We took the lead on the naming of this lake, dubbing it ‘Harper’s Folly’, and were in media across the country on this, including on national newscasts, http://canadians.org/campaignblog/?p=3854.

“Whatever U.S. President Barack Obama and the 8,000 other dignitaries and 3,000 media may make of the oddball preparations, many Canadians now feel that this summitry is fast becoming the sum of all folly, making us an international laughingstock.”

To vote on our on-line petition about whether the summits are a good use of public money, go to http://canadians.org/. People are overwhelmingly telling us the summits are a folly.

“There are options. Summits could be held at more easily protected sites. Secure châteaux, the United Nations, military bases, even cruise ships have been suggested. …These affairs are sinking under their own weight. It’s time to lighten the load.”

The Council of Canadians campaign on the G8 and G20 summits has stressed that the place for global discussions is at the United Nations. We have repeatedly made that argument in Canadian Perspectives, in our e-newsletter, in print media, and recently on the Global National television news at http://www.globalnational.com/money/Toronto+prepares+upcoming/3124416/story.html.

“Harper’s extravaganza ought to be seen as the high-water mark for these affairs. It’s time to curb the sheer scale, cost and disruption. Perhaps the leaders could task a handful of their 8,000 nimble-minded advisers with devising a way to meet on a smaller scale.”

And we have launched a campaign to ‘scrap the summits’. Please support this action alert by going to http://canadians.org/campaignblog/?p=3877.

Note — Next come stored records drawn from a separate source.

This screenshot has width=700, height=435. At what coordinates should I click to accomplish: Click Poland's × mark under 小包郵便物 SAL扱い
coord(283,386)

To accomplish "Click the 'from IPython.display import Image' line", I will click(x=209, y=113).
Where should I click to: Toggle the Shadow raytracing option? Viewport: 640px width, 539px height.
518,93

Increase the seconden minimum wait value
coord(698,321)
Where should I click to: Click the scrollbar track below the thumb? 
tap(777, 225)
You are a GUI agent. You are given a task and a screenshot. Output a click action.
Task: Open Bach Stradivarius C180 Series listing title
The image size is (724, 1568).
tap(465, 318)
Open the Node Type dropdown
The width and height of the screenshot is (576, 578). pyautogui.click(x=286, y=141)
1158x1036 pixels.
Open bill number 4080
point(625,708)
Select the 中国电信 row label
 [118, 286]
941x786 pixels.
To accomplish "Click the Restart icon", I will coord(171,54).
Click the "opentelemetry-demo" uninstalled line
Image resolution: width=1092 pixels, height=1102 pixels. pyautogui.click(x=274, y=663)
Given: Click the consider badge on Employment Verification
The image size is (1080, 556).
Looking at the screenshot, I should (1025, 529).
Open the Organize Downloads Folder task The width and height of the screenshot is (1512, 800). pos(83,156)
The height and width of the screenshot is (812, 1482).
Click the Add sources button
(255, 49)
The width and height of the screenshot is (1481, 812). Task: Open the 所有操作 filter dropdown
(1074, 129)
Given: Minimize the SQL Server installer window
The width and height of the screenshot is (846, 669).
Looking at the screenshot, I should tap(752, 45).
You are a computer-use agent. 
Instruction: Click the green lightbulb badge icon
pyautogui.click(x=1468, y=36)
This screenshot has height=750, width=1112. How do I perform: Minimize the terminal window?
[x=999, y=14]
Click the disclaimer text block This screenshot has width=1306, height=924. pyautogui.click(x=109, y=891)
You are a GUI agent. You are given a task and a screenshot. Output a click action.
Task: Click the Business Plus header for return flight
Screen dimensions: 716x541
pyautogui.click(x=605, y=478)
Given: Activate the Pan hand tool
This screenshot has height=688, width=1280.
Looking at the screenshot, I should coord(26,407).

In many ways, civil society is winning this campaign. Most Canadians see the G8 and G20 as a very expensive photo-op, the security expenditures as too expensive and unnecessary, and recognize that very little will be coming out of these summits – not enough money for maternal health, no global bank tax, no action to address climate change, and no move away from the ‘business as usual’ approach that has brought unemployment and suffering to so many people.

But so much more needs to be done. The important tasks before us now include intensifying this work in the weeks leading up to the G8 and G20 summits, staying in the media with our concerns, and ultimately ensuring that all countries take the immediate actions necessary to move the world toward climate, trade and water justice.